CPR and AED awareness week: Public access defibrillation and heart-safe communities

What better time than national CPR and AED Awareness Week to look at your community and ask “How heart-safe are we?”

• Are your schools, public buildings, swimming pools, and sports fields equipped with automated external defibrillators?

• Does your community require large and mid-size buildings where employees, members, or customers gather to have AEDs and an emergency response plan?

• Are your police patrol vehicles, often the first to arrive when an emergency occurs, equipped with defibrillators?

• Are your community service groups and other organizations offering CPR and AED training for their members?

• Are the AEDs in your community registered with emergency services, so a 911 operator can tell someone who calls to report a cardiac emergency where the nearest AED can be found?

Model PAD Programs

For several years, San Diego’s Project Heart Beat has served as a national model for public access defibrillation (PAD) programs in the U.S. Their goal has been to make AEDs accessible throughout their community.
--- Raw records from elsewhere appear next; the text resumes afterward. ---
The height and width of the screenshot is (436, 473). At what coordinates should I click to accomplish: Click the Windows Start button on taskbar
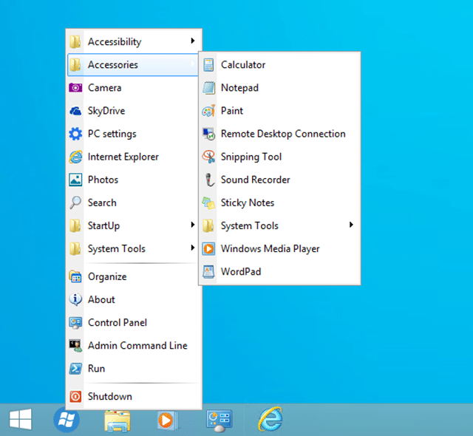19,420
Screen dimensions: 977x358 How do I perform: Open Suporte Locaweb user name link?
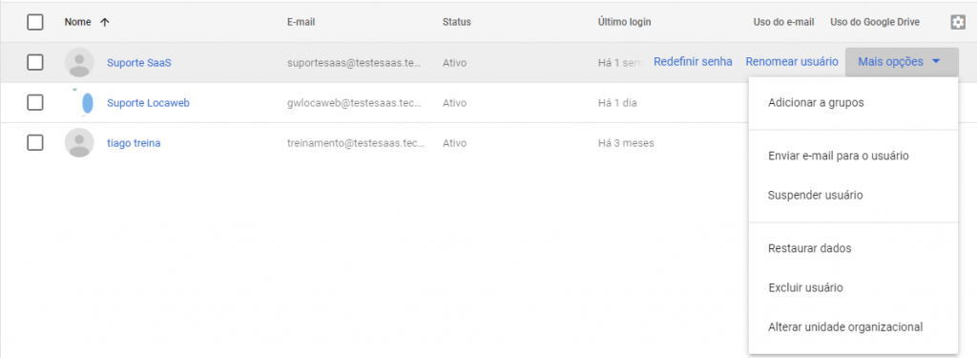[x=148, y=103]

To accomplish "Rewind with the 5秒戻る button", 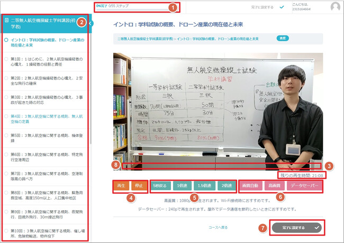I will (x=161, y=186).
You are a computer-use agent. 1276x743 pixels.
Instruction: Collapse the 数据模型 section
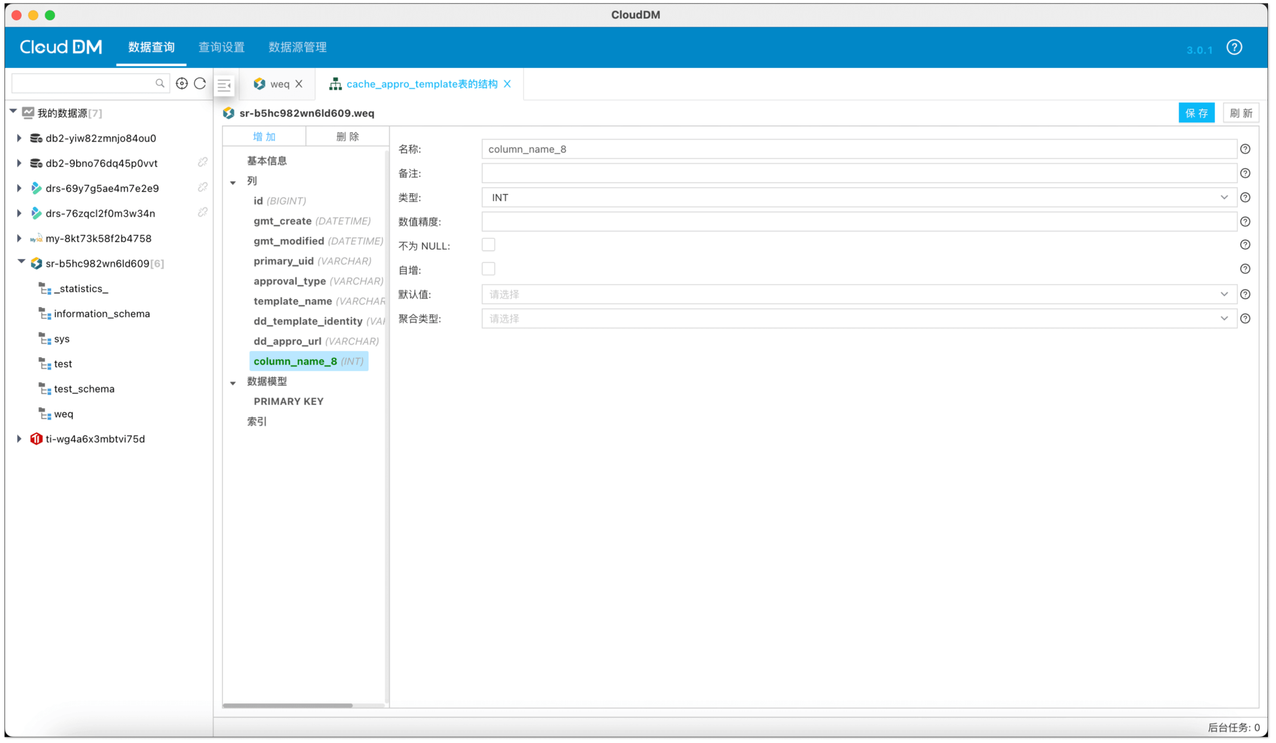tap(233, 383)
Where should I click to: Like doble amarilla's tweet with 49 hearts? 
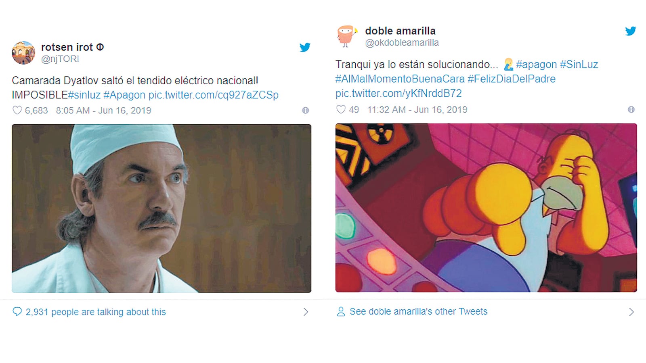pos(341,109)
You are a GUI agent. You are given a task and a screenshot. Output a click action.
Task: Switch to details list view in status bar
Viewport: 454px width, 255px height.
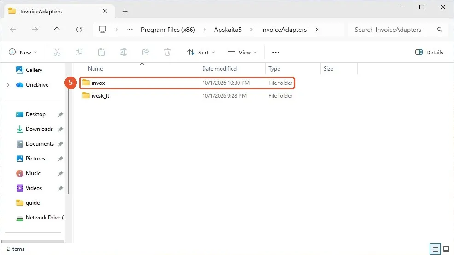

San Diego was one of the first cities to realize that AEDs are needed to address sudden cardiac arrest incidents in high-rise buildings because urban traffic and busy elevators can delay the arrival of paramedics.

States like Maine and Connecticut support public access defibrillation by establishing Heart Safe certification programs for communities. Typically, a Heart Safe community will have developed a chain of survival that includes 911 and emergency response systems, AED availability, citizens with CPR and AED certification, and ambulance programs that provide early advanced life support.

What you can do

Defibrillation within three minutes lifts the chance of survival from sudden cardiac arrest to 70 percent. If someone in your family collapsed at the local shopping mall, soccer field, or in front of the post office, could you get an AED to them that quickly?

If the answer to that question is “no,” we urge you to do something right away. Get in touch with parents, teachers, coaches, police and fire officials, and others in your community who have reason to be advocates for public access defibrillation. Greg Friese, paramedic and author, has let us share this great list of social media strategies that can help you raise CPR and AED awareness in your community.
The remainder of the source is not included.